TASK PROMPT: Copy the records below word for word, keeping every line in its original order.

———

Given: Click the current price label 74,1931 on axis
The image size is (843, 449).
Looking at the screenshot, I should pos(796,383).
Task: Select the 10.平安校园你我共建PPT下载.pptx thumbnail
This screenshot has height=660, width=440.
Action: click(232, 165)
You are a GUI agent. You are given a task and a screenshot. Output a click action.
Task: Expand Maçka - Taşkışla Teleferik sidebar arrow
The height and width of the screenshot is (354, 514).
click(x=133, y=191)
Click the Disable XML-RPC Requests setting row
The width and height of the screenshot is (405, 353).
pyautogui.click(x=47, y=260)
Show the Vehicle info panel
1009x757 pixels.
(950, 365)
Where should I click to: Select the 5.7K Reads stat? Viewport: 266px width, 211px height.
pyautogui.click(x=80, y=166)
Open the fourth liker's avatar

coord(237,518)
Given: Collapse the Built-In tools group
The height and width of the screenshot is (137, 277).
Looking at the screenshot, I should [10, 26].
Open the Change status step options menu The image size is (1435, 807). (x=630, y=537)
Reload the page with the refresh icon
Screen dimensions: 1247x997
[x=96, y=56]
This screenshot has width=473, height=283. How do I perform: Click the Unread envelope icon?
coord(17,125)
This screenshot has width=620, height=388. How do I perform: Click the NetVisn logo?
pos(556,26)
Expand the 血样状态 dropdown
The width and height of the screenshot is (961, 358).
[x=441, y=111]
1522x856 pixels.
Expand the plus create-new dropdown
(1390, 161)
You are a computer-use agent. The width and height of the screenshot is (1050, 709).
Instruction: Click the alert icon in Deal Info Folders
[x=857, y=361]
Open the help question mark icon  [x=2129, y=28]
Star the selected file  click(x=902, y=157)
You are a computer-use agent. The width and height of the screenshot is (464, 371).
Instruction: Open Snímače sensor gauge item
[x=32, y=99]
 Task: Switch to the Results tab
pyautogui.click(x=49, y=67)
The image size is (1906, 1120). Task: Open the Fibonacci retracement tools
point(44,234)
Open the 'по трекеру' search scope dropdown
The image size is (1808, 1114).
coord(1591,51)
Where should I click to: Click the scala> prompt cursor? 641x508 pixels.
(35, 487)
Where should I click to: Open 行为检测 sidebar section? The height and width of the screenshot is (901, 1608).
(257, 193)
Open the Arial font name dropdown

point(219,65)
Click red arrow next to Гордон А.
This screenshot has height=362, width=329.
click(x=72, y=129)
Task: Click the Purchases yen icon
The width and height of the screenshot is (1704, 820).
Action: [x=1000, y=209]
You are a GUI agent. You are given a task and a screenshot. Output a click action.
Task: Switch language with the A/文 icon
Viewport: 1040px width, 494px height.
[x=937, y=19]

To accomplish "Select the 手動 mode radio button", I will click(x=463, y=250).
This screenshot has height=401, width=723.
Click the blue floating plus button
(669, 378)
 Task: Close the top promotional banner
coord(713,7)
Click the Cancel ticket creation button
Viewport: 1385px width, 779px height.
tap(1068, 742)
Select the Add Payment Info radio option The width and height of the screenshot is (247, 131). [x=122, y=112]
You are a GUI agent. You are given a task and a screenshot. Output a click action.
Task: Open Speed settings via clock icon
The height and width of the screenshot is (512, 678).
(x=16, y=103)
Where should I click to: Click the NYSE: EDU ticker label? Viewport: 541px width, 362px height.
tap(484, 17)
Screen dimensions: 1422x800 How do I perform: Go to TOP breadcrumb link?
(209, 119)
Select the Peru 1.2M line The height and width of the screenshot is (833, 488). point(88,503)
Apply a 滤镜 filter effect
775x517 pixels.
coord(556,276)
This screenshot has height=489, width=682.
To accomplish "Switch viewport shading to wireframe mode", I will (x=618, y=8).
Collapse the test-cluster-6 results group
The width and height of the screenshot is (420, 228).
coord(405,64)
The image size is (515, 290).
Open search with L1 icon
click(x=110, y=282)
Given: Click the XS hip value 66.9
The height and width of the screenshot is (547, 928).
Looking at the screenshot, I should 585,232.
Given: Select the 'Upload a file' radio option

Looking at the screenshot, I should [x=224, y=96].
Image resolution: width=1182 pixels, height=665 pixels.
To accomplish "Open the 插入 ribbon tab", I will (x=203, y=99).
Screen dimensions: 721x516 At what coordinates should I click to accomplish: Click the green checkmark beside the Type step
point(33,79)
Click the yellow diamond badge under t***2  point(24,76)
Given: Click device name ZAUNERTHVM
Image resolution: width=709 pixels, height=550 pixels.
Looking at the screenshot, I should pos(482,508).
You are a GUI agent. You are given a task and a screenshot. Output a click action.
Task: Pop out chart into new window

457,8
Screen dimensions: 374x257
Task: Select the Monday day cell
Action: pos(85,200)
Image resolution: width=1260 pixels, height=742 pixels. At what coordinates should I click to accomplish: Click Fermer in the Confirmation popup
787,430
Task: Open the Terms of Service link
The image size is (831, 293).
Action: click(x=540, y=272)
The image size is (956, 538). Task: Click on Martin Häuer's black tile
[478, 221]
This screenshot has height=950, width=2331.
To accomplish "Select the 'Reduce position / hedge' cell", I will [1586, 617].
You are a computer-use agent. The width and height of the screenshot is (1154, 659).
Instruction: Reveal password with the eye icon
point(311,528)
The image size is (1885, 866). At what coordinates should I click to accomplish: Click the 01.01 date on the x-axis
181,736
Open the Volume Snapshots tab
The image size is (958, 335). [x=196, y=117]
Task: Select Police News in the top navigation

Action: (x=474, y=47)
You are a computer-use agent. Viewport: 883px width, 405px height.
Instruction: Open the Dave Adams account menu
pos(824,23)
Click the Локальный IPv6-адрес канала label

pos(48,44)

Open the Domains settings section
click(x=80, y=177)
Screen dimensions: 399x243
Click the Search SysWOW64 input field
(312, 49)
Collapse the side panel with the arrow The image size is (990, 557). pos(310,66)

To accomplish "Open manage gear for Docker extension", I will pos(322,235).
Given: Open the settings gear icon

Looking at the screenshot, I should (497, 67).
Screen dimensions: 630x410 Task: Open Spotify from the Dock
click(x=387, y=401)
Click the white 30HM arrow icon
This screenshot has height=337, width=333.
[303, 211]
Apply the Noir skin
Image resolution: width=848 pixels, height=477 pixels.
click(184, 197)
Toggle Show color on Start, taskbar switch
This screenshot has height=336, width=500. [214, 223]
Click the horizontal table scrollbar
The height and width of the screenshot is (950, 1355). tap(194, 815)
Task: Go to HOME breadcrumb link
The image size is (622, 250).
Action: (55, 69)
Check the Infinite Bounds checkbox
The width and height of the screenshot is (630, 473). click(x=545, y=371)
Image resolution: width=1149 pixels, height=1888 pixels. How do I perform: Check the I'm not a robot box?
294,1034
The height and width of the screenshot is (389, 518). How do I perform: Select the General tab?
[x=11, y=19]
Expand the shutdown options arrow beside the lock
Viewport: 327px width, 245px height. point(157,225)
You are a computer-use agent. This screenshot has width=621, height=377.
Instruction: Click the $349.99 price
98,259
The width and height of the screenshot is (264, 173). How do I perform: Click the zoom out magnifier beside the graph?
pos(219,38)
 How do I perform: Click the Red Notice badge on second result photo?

———

WRITTEN ANSWER:
Given: Click the current price label 74,1931 on axis
The image size is (843, 449).
Looking at the screenshot, I should pos(796,383).
Task: Select the 10.平安校园你我共建PPT下载.pptx thumbnail
This screenshot has height=660, width=440.
Action: click(232, 165)
You are a GUI agent. You are given a task and a screenshot. Output a click action.
Task: Expand Maçka - Taşkışla Teleferik sidebar arrow
The height and width of the screenshot is (354, 514).
click(x=133, y=191)
Click the Disable XML-RPC Requests setting row
The width and height of the screenshot is (405, 353).
pyautogui.click(x=47, y=260)
Show the Vehicle info panel
1009x757 pixels.
(950, 365)
Where should I click to: Select the 5.7K Reads stat? Viewport: 266px width, 211px height.
pyautogui.click(x=80, y=166)
Open the fourth liker's avatar

coord(237,518)
Given: Collapse the Built-In tools group
The height and width of the screenshot is (137, 277).
Looking at the screenshot, I should [10, 26].
Open the Change status step options menu The image size is (1435, 807). (x=630, y=537)
Reload the page with the refresh icon
Screen dimensions: 1247x997
[x=96, y=56]
This screenshot has width=473, height=283. How do I perform: Click the Unread envelope icon?
coord(17,125)
This screenshot has width=620, height=388. How do I perform: Click the NetVisn logo?
pos(556,26)
Expand the 血样状态 dropdown
The width and height of the screenshot is (961, 358).
[x=441, y=111]
1522x856 pixels.
Expand the plus create-new dropdown
(1390, 161)
You are a computer-use agent. The width and height of the screenshot is (1050, 709).
Instruction: Click the alert icon in Deal Info Folders
[x=857, y=361]
Open the help question mark icon  [x=2129, y=28]
Star the selected file  click(x=902, y=157)
You are a computer-use agent. The width and height of the screenshot is (464, 371).
Instruction: Open Snímače sensor gauge item
[x=32, y=99]
 Task: Switch to the Results tab
pyautogui.click(x=49, y=67)
The image size is (1906, 1120). Task: Open the Fibonacci retracement tools
point(44,234)
Open the 'по трекеру' search scope dropdown
The image size is (1808, 1114).
coord(1591,51)
Where should I click to: Click the scala> prompt cursor? 641x508 pixels.
(35, 487)
Where should I click to: Open 行为检测 sidebar section? The height and width of the screenshot is (901, 1608).
(257, 193)
Open the Arial font name dropdown

point(219,65)
Click red arrow next to Гордон А.
This screenshot has height=362, width=329.
click(x=72, y=129)
Task: Click the Purchases yen icon
The width and height of the screenshot is (1704, 820).
Action: [x=1000, y=209]
You are a GUI agent. You are given a task and a screenshot. Output a click action.
Task: Switch language with the A/文 icon
Viewport: 1040px width, 494px height.
[x=937, y=19]

To accomplish "Select the 手動 mode radio button", I will click(x=463, y=250).
This screenshot has height=401, width=723.
Click the blue floating plus button
(669, 378)
 Task: Close the top promotional banner
coord(713,7)
Click the Cancel ticket creation button
Viewport: 1385px width, 779px height.
tap(1068, 742)
Select the Add Payment Info radio option The width and height of the screenshot is (247, 131). [x=122, y=112]
You are a GUI agent. You are given a task and a screenshot. Output a click action.
Task: Open Speed settings via clock icon
The height and width of the screenshot is (512, 678).
(x=16, y=103)
Where should I click to: Click the NYSE: EDU ticker label? Viewport: 541px width, 362px height.
tap(484, 17)
Screen dimensions: 1422x800 How do I perform: Go to TOP breadcrumb link?
(209, 119)
Select the Peru 1.2M line The height and width of the screenshot is (833, 488). point(88,503)
Apply a 滤镜 filter effect
775x517 pixels.
coord(556,276)
This screenshot has height=489, width=682.
To accomplish "Switch viewport shading to wireframe mode", I will (x=618, y=8).
Collapse the test-cluster-6 results group
The width and height of the screenshot is (420, 228).
coord(405,64)
The image size is (515, 290).
Open search with L1 icon
click(x=110, y=282)
Given: Click the XS hip value 66.9
The height and width of the screenshot is (547, 928).
Looking at the screenshot, I should 585,232.
Given: Select the 'Upload a file' radio option

Looking at the screenshot, I should [x=224, y=96].
Image resolution: width=1182 pixels, height=665 pixels.
To accomplish "Open the 插入 ribbon tab", I will (x=203, y=99).
Screen dimensions: 721x516 At what coordinates should I click to accomplish: Click the green checkmark beside the Type step
point(33,79)
Click the yellow diamond badge under t***2  point(24,76)
Given: Click device name ZAUNERTHVM
Image resolution: width=709 pixels, height=550 pixels.
Looking at the screenshot, I should pos(482,508).
You are a GUI agent. You are given a task and a screenshot. Output a click action.
Task: Pop out chart into new window

457,8
Screen dimensions: 374x257
Task: Select the Monday day cell
Action: pos(85,200)
Image resolution: width=1260 pixels, height=742 pixels. At what coordinates should I click to accomplish: Click Fermer in the Confirmation popup
787,430
Task: Open the Terms of Service link
The image size is (831, 293).
Action: click(x=540, y=272)
The image size is (956, 538). Task: Click on Martin Häuer's black tile
[478, 221]
This screenshot has height=950, width=2331.
To accomplish "Select the 'Reduce position / hedge' cell", I will [1586, 617].
You are a computer-use agent. The width and height of the screenshot is (1154, 659).
Instruction: Reveal password with the eye icon
point(311,528)
The image size is (1885, 866). At what coordinates should I click to accomplish: Click the 01.01 date on the x-axis
181,736
Open the Volume Snapshots tab
The image size is (958, 335). [x=196, y=117]
Task: Select Police News in the top navigation

Action: (x=474, y=47)
You are a computer-use agent. Viewport: 883px width, 405px height.
Instruction: Open the Dave Adams account menu
pos(824,23)
Click the Локальный IPv6-адрес канала label

pos(48,44)

Open the Domains settings section
click(x=80, y=177)
Screen dimensions: 399x243
Click the Search SysWOW64 input field
(312, 49)
Collapse the side panel with the arrow The image size is (990, 557). pos(310,66)

To accomplish "Open manage gear for Docker extension", I will pos(322,235).
Given: Open the settings gear icon

Looking at the screenshot, I should (497, 67).
Screen dimensions: 630x410 Task: Open Spotify from the Dock
click(x=387, y=401)
Click the white 30HM arrow icon
This screenshot has height=337, width=333.
[303, 211]
Apply the Noir skin
Image resolution: width=848 pixels, height=477 pixels.
click(184, 197)
Toggle Show color on Start, taskbar switch
This screenshot has height=336, width=500. [214, 223]
Click the horizontal table scrollbar
The height and width of the screenshot is (950, 1355). tap(194, 815)
Task: Go to HOME breadcrumb link
The image size is (622, 250).
Action: (55, 69)
Check the Infinite Bounds checkbox
The width and height of the screenshot is (630, 473). click(x=545, y=371)
Image resolution: width=1149 pixels, height=1888 pixels. How do I perform: Check the I'm not a robot box?
294,1034
The height and width of the screenshot is (389, 518). How do I perform: Select the General tab?
[x=11, y=19]
Expand the shutdown options arrow beside the lock
Viewport: 327px width, 245px height. point(157,225)
You are a computer-use agent. This screenshot has width=621, height=377.
Instruction: Click the $349.99 price
98,259
The width and height of the screenshot is (264, 173). How do I perform: Click the zoom out magnifier beside the graph?
pos(219,38)
 How do I perform: Click the Red Notice badge on second result photo?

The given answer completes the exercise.